Sewage

In 1854 the Corporation’s Public Works Committee engaged Robert Rawlinson to design a sewage system for the Borough. After he had been at work on the project for about a year he was offered the post of Sanitary Commissioner for India and so he left Wolverhampton and moved abroad. His leaving delayed the Borough’s sewage works plans for many years. In 1859 the Council formed a Sewerage Committee, with the following members:

Mr. Ironmonger, Mr. Walker, Mr. Foster, Mr. Simkiss, Mr. Kettle, Mr. E. Perry, Mr. Clark and Mr. Hicklin. They were asked to look thoroughly into a suitable sewage scheme and report to the Council at an early date.


An advert from 1901.

In 1861 the Committee reported that a number of large towns with various systems of sewerage had been visited and inspected, and the Committee recommended that the Council should spend £35,000 on a scheme which the members had developed. At the Council’s meeting there was much opposition, but the report was carried by just 3 votes. Many people spoke out against the expenditure including Mr. Sidney and Mr. Underhill. Mr. Fowler, who was in favour of the scheme was shouted down every time he tried to speak and the meeting unanimously passed a resolution condemning the proposal in the strongest terms.
The proposed sewage scheme did not go away however. The Council were stirred into action by an article in the ‘Times’ which referred to Wolverhampton as suffering from all manner of pestilential diseases and having the most deplorable sanitary condition. There were 931 deaths in just 91 days and the situation was getting worse. The Council authorised the Sewerage Committee to apply to the Local Government Board for sanction to borrow £35,000 as a loan for the Deep Drainage Works of the Borough.
After much delay the Committee recommended that the Council should purchase Barnhurst Farm, Oxley, from Mr. Shaw Helier for the sum of £27,915. The rain water from the streets would run into deep drains and be conveyed along with the sewage to Barnhurst Farm, where it would be treated. The Council adopted the recommendation and the farm was purchased in June 1868. The foundation stone on the sewage duct was laid by John Hawksford, Chairman of the Sewerage Committee and the treatment plant was up and running by the autumn of 1870.


An advert from 1901.

The scheme adopted was known as the downward intermittent filtration system. The water and sewage ran directly on to the 300 acres of farm land after going through subsiding tanks and passing through the soil. The whole sewage was filtered and purified, and the effluent, as clean water, passed from the land into Pendeford Brook via underground pipes. Unfortunately the system was inadequate, because during heavy rain the volume of water was so great that the sewage was carried directly into Pendeford Brook and the fields were flooded. This caused the Brook to overflow and adjacent landowners sued the Corporation and claimed enormous damages which the Corporation had to pay.
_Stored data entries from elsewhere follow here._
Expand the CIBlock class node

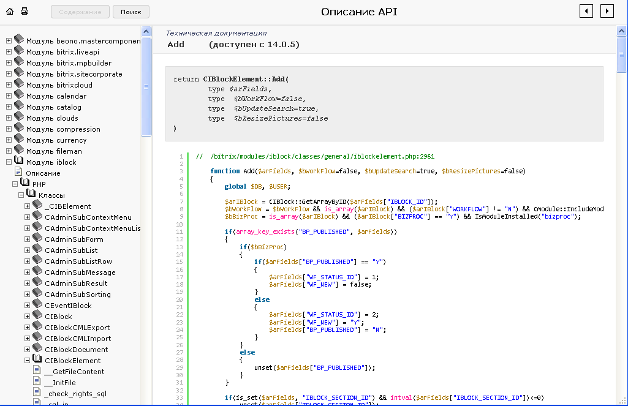click(28, 317)
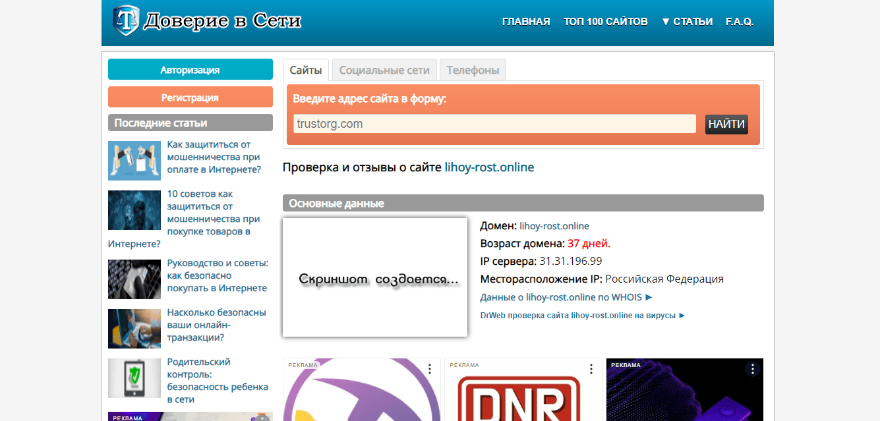Open the Регистрация signup page
Screen dimensions: 880x421
(190, 96)
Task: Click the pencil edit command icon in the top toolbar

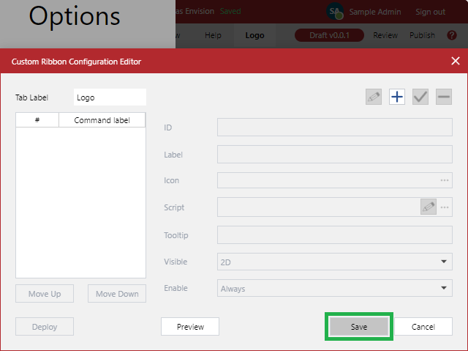Action: (374, 97)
The Water Department's offices and works at Tettenhall.

The Corporation also purchased a further 337 acres of land and began to use the tank bacteria system. After two years this was abandoned because of the large amounts of acid and iron from the sewers which interfered with the process. The problem was solved with the introduction of a dual system in which the sewage was partly dealt with using downward filtration and partly by a process known as lime filtration. 
Large buildings and machinery were erected at Barnhurst works and parts of the farm not suitable for sewage were used for cattle and general agriculture.

As a result of the scheme the death rate was much lower and the Health of the Borough greatly improved.

Work on a new sewage treatment plant began in 1925 and was completed by 1933. Approximately £300,000 was spent on the project which occupied 60 acres of the original sewage farm adjoining Oxley Moor Road. In the 1950s the new works treated 8,277,000 gallons each day and removed 92 percent of the polluting matter from the waste water. Subsidiary plants were built at Merry Hill and Coven Heath and a service was offered to industrialists who needed facilities for the disposal of trade effluents. In the early 1970s the Corporation’s works were treating a total of 100,000,000 gallons of polluted water daily.

In the early 1970s a ten year scheme began to replace the existing sewage system. The scheme, which cost over £8,000,000 separates the foul and surface water and can handle even larger volumes of sewage for treatment.